### Entries provided
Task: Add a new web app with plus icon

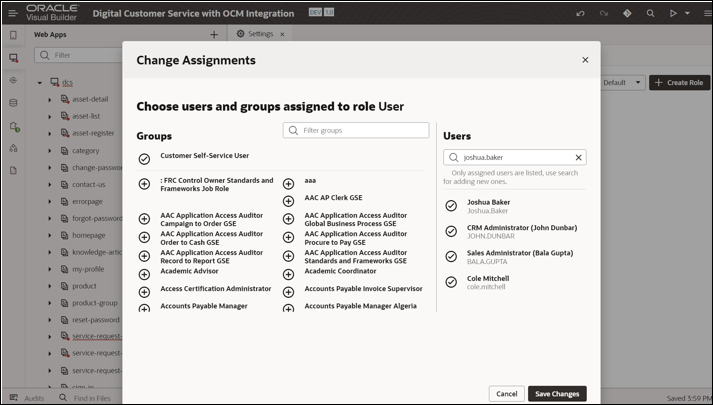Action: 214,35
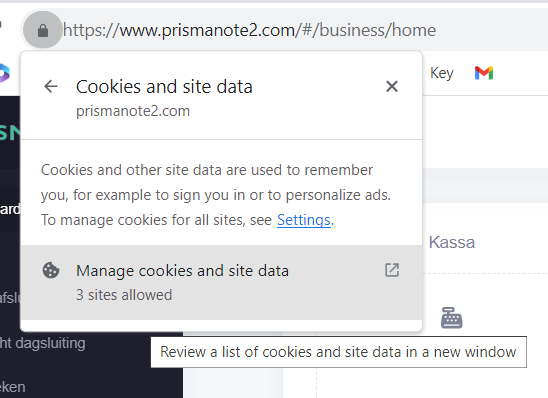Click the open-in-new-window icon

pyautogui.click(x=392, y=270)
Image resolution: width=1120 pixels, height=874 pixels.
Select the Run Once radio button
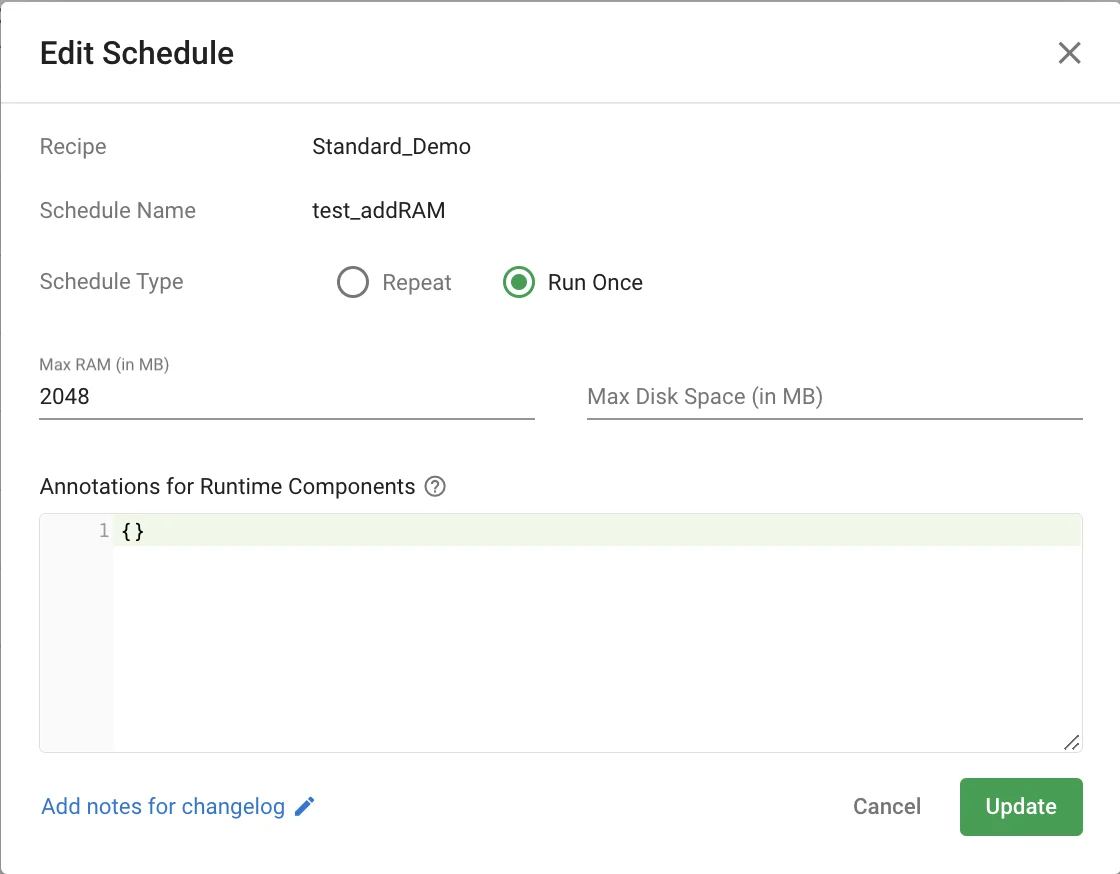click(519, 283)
...
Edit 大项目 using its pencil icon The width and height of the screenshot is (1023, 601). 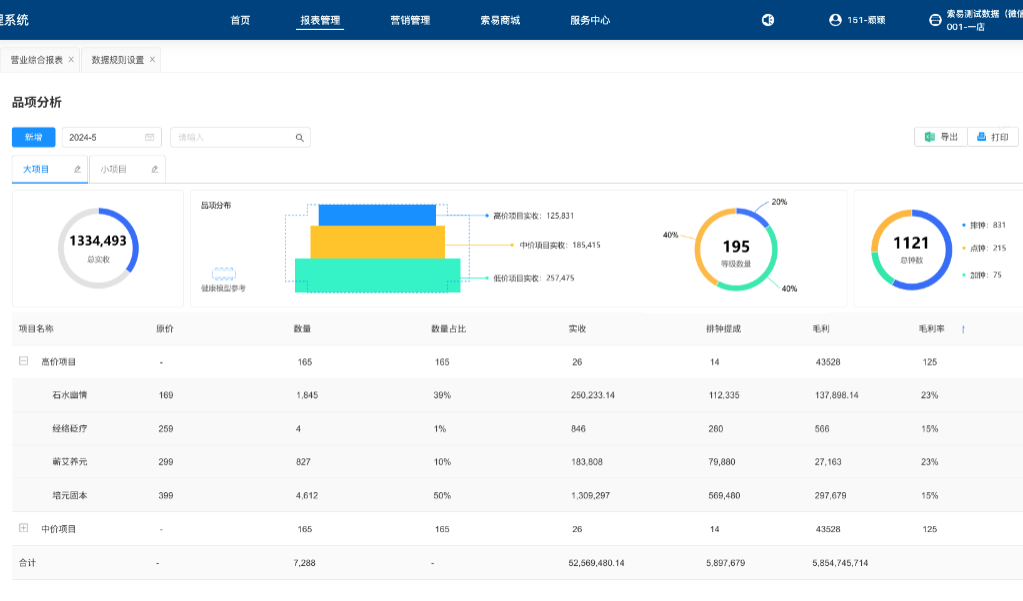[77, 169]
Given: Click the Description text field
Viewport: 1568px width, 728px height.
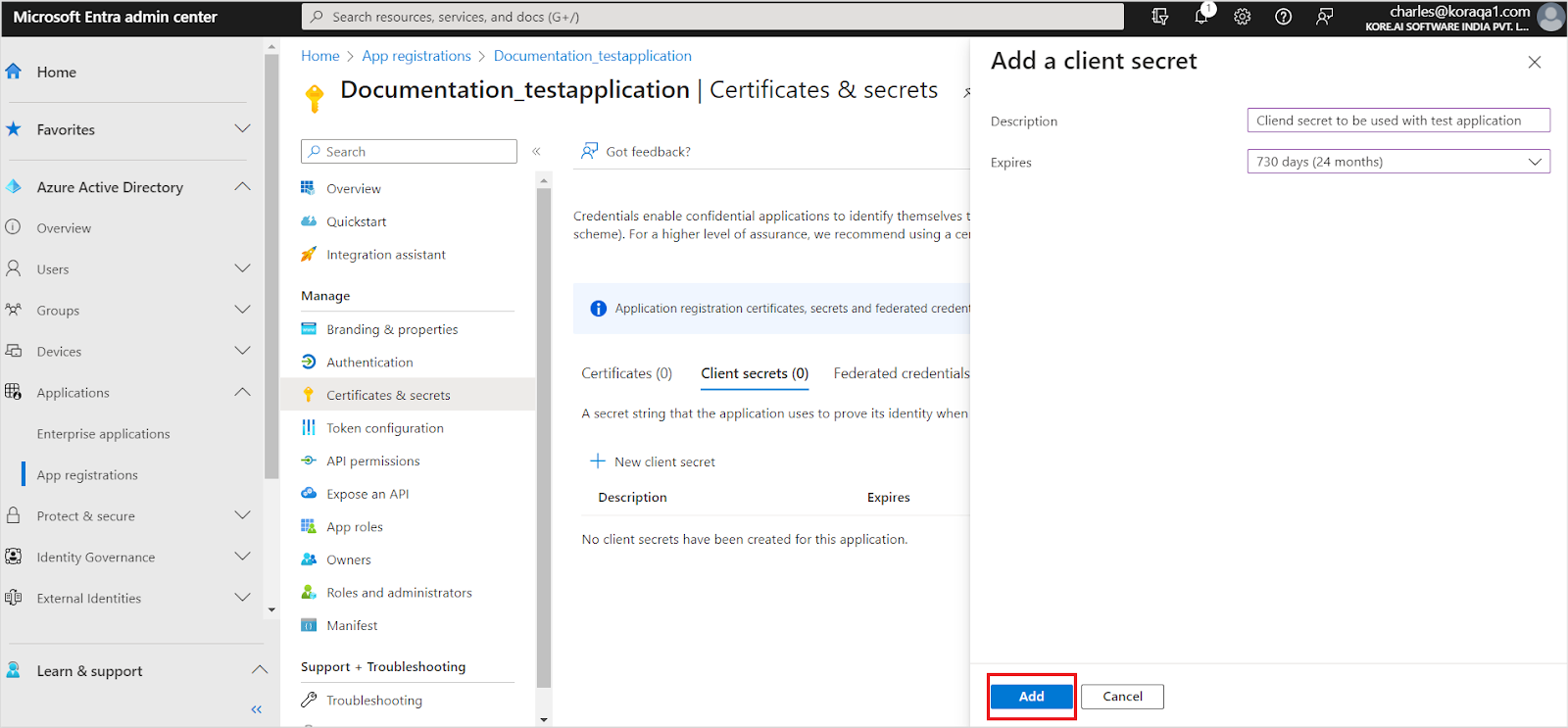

### Exercise details
Put the lines between the line holding "Given: Click the Description text field" and the line holding "Viewport: 1568px width, 728px height.", inclusive, into a Markdown table with a row number and the line, leaving out any blank lines. Title the columns No. and Line.

### The completed task
| No. | Line |
|---|---|
| 1 | Given: Click the Description text field |
| 2 | Viewport: 1568px width, 728px height. |